Texte de l'exercice

──────────────────────────────

Intervention de Axel Cruau

Réunion du mercredi 25 mars 2020 à 15h00
Commission des affaires étrangères

Axel Cruau, coordinateur de la task force coronavirus :

Un point pour commencer sur l'épidémie : nous en sommes aujourd'hui à plus de 400 000 cas et plus de 18 000 décès dans plus de cent soixante-dix États et territoires. Ce qui malheureusement est le plus intéressant, c'est la cinétique de cette épidémie. Selon le directeur général de l'Organisation mondiale de la santé (OMS), il a fallu soixante-sept jours pour atteindre 100 000 cas, onze jours pour atteindre 200 000 cas et quatre seulement pour atteindre 300 000 cas… Nous sommes dans une phase d'accélération mondiale. Si la situation en Chine s'améliore, c'est-à-dire qu'il n'y a pratiquement plus de cas domestiques mais uniquement des cas réimportés – le Hubei et bientôt sa capitale, Wuhan, vont lever leurs mesures de confinement –, ce n'est absolument pas le cas dans d'autres régions. Comme vous le savez, l'Europe est devenue l'épicentre de l'épidémie : hier matin, nous étions à plus de 180 000 cas en Europe et plus de 10 000 morts.

L'ensemble des pays adoptent des mesures prophylactiques similaires pour combattre l'épidémie, comme la fermeture des frontières ou le passage en confinement. L'Inde ayant décidé hier de confiner sa population, pratiquement un tiers de l'humanité est désormais en confinement, soit près de 3 milliards de personnes. Les mesures sont de plus en plus dures dans un certain nombre de pays pour tenter d'assécher l'épidémie.

──────────────────────────────

Lignes fournies
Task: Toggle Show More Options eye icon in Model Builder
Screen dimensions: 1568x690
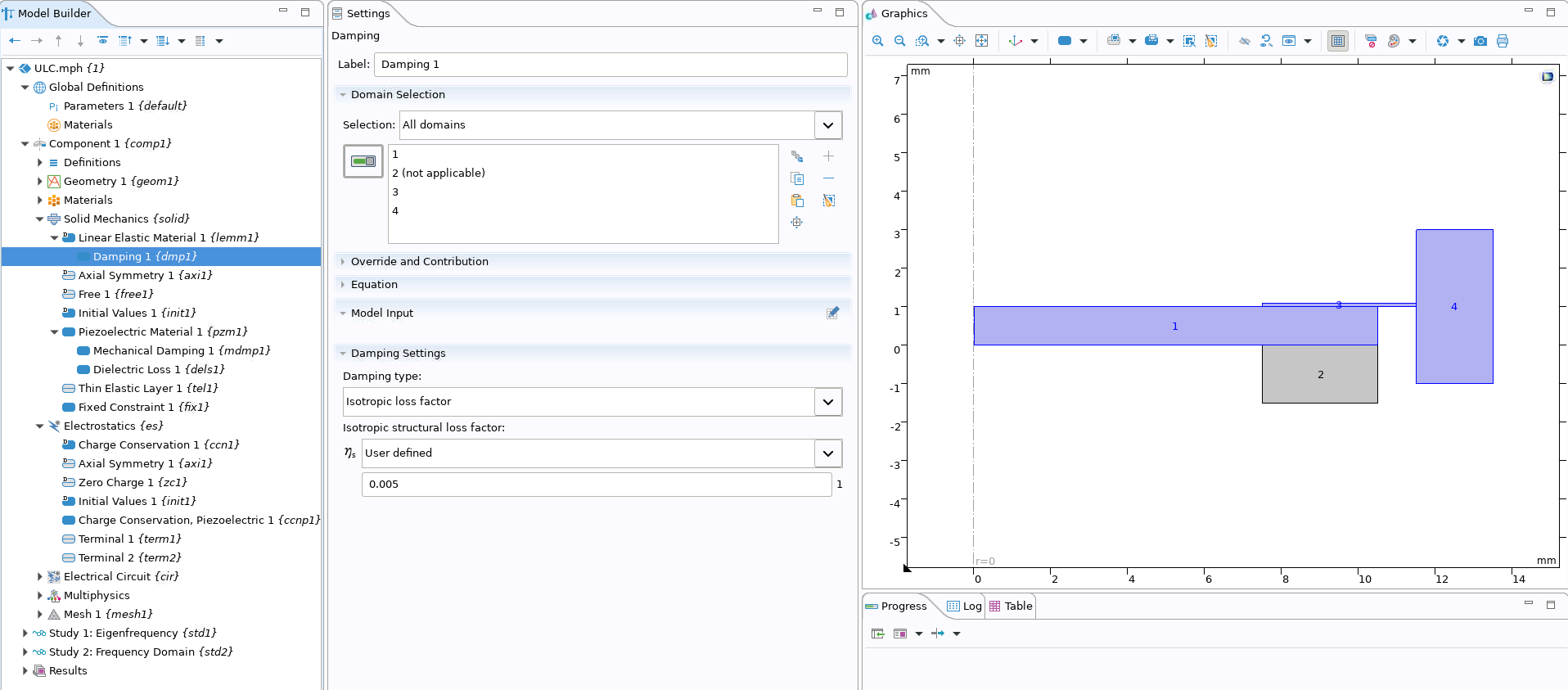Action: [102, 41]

──────────────────────────────

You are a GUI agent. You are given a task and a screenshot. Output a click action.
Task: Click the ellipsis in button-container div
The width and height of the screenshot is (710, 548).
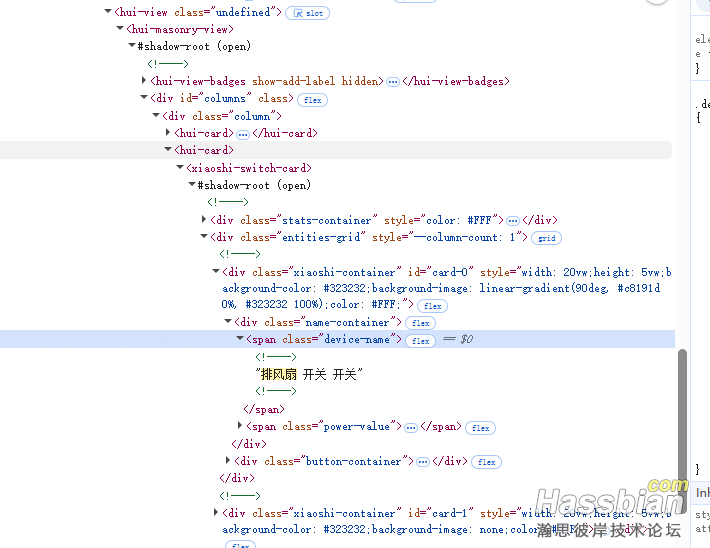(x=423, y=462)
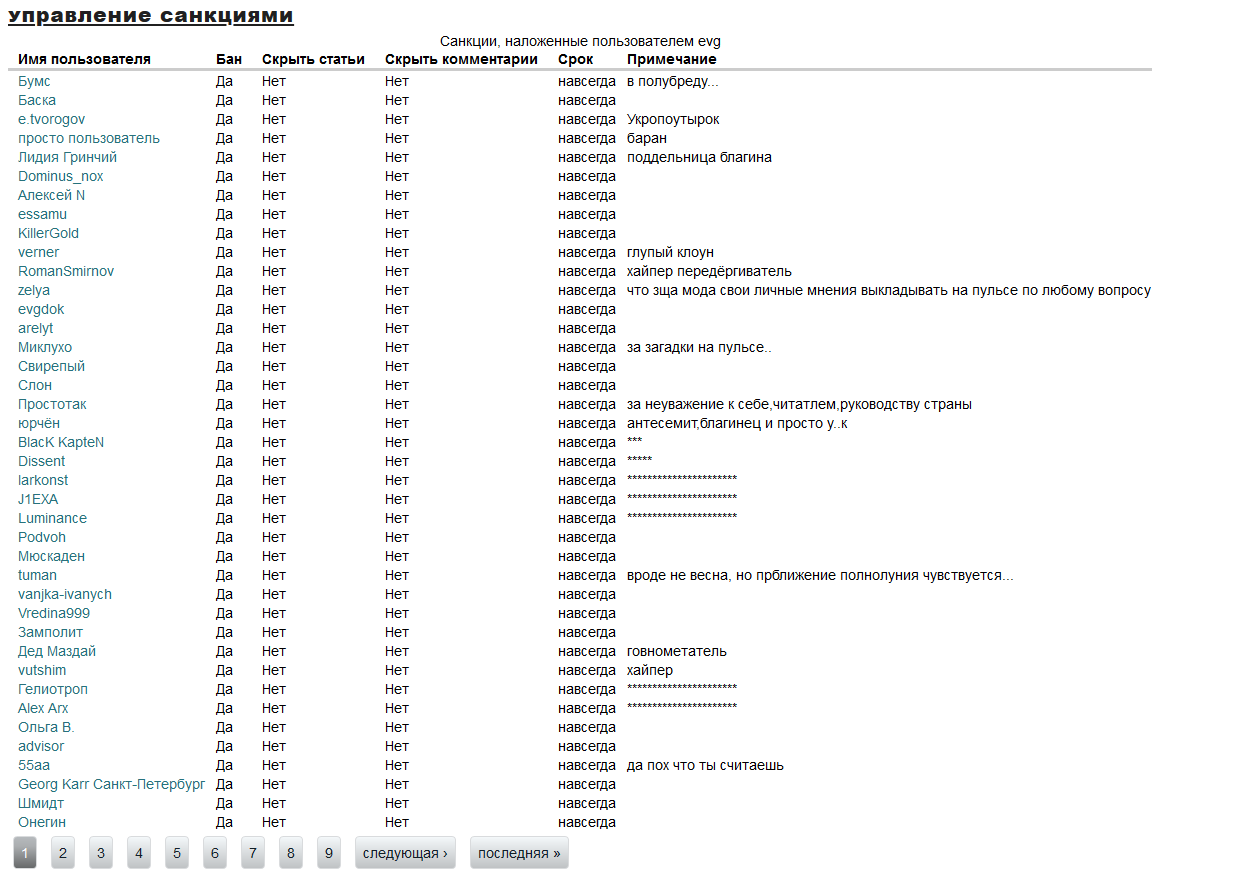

──────────────────────────────

Consigne
Reproduisez mot pour mot le passage de l'intervention d'Axel Cruau qui va de « L'ensemble des pays » à « tenter d'assécher l'épidémie. ».

Réponse
L'ensemble des pays adoptent des mesures prophylactiques similaires pour combattre l'épidémie, comme la fermeture des frontières ou le passage en confinement. L'Inde ayant décidé hier de confiner sa population, pratiquement un tiers de l'humanité est désormais en confinement, soit près de 3 milliards de personnes. Les mesures sont de plus en plus dures dans un certain nombre de pays pour tenter d'assécher l'épidémie.